When you write the records again, keep every line exactly as it was.
RECORDS FOR THIS EXERCISE: Begin
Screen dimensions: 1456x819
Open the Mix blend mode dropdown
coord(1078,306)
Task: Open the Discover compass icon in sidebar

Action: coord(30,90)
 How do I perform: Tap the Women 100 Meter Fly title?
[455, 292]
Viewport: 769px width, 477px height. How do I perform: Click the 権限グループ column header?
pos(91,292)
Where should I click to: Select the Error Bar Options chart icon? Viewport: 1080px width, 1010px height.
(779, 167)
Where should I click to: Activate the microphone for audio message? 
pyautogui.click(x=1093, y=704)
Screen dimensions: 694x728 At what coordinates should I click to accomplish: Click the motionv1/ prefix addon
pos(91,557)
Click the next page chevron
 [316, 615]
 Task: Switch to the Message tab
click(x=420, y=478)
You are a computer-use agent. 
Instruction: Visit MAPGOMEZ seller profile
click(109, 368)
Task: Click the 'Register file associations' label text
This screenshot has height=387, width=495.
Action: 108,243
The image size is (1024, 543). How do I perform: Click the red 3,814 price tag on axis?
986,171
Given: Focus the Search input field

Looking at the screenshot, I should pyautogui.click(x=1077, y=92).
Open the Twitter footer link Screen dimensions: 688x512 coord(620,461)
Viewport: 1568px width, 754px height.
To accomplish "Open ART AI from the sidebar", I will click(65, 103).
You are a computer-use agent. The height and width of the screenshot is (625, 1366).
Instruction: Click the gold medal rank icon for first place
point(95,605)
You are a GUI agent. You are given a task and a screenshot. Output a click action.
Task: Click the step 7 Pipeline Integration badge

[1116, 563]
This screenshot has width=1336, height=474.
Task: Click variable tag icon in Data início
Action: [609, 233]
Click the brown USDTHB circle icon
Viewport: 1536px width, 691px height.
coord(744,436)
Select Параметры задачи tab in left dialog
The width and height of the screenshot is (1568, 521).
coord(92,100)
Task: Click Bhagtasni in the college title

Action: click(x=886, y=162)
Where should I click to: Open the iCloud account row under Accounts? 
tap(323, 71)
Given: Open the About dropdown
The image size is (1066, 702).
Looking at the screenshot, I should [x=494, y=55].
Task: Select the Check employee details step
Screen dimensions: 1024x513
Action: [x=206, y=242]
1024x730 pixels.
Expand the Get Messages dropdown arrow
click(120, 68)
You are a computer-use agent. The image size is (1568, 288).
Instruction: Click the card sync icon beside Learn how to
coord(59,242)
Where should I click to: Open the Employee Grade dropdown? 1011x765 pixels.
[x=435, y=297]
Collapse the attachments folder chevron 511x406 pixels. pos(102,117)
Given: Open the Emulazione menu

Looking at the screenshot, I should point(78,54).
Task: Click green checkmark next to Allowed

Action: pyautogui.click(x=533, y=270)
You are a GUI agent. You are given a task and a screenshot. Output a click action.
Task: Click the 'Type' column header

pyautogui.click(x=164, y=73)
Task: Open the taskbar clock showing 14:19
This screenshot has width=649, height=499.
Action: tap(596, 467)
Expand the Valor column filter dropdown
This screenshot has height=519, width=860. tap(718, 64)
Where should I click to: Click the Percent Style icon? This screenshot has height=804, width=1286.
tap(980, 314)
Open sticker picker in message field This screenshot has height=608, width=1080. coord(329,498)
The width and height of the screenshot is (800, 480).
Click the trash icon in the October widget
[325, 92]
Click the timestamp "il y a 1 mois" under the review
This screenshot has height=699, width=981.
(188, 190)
RECORDS FOR THIS EXERCISE: End
* **WRITTEN REPLY**
Screen dimensions: 1456x819
Open the Mix blend mode dropdown
coord(1078,306)
Task: Open the Discover compass icon in sidebar

Action: coord(30,90)
 How do I perform: Tap the Women 100 Meter Fly title?
[455, 292]
Viewport: 769px width, 477px height. How do I perform: Click the 権限グループ column header?
pos(91,292)
Where should I click to: Select the Error Bar Options chart icon? Viewport: 1080px width, 1010px height.
(779, 167)
Where should I click to: Activate the microphone for audio message? 
pyautogui.click(x=1093, y=704)
Screen dimensions: 694x728 At what coordinates should I click to accomplish: Click the motionv1/ prefix addon
pos(91,557)
Click the next page chevron
 [316, 615]
 Task: Switch to the Message tab
click(x=420, y=478)
You are a computer-use agent. 
Instruction: Visit MAPGOMEZ seller profile
click(109, 368)
Task: Click the 'Register file associations' label text
This screenshot has height=387, width=495.
Action: 108,243
The image size is (1024, 543). How do I perform: Click the red 3,814 price tag on axis?
986,171
Given: Focus the Search input field

Looking at the screenshot, I should pyautogui.click(x=1077, y=92).
Open the Twitter footer link Screen dimensions: 688x512 coord(620,461)
Viewport: 1568px width, 754px height.
To accomplish "Open ART AI from the sidebar", I will click(65, 103).
You are a computer-use agent. The height and width of the screenshot is (625, 1366).
Instruction: Click the gold medal rank icon for first place
point(95,605)
You are a GUI agent. You are given a task and a screenshot. Output a click action.
Task: Click the step 7 Pipeline Integration badge

[1116, 563]
This screenshot has width=1336, height=474.
Task: Click variable tag icon in Data início
Action: [609, 233]
Click the brown USDTHB circle icon
Viewport: 1536px width, 691px height.
coord(744,436)
Select Параметры задачи tab in left dialog
The width and height of the screenshot is (1568, 521).
coord(92,100)
Task: Click Bhagtasni in the college title

Action: click(x=886, y=162)
Where should I click to: Open the iCloud account row under Accounts? 
tap(323, 71)
Given: Open the About dropdown
The image size is (1066, 702).
Looking at the screenshot, I should [x=494, y=55].
Task: Select the Check employee details step
Screen dimensions: 1024x513
Action: [x=206, y=242]
1024x730 pixels.
Expand the Get Messages dropdown arrow
click(120, 68)
You are a computer-use agent. The image size is (1568, 288).
Instruction: Click the card sync icon beside Learn how to
coord(59,242)
Where should I click to: Open the Employee Grade dropdown? 1011x765 pixels.
[x=435, y=297]
Collapse the attachments folder chevron 511x406 pixels. pos(102,117)
Given: Open the Emulazione menu

Looking at the screenshot, I should point(78,54).
Task: Click green checkmark next to Allowed

Action: pyautogui.click(x=533, y=270)
You are a GUI agent. You are given a task and a screenshot. Output a click action.
Task: Click the 'Type' column header

pyautogui.click(x=164, y=73)
Task: Open the taskbar clock showing 14:19
This screenshot has width=649, height=499.
Action: tap(596, 467)
Expand the Valor column filter dropdown
This screenshot has height=519, width=860. tap(718, 64)
Where should I click to: Click the Percent Style icon? This screenshot has height=804, width=1286.
tap(980, 314)
Open sticker picker in message field This screenshot has height=608, width=1080. coord(329,498)
The width and height of the screenshot is (800, 480).
Click the trash icon in the October widget
[325, 92]
Click the timestamp "il y a 1 mois" under the review
This screenshot has height=699, width=981.
(188, 190)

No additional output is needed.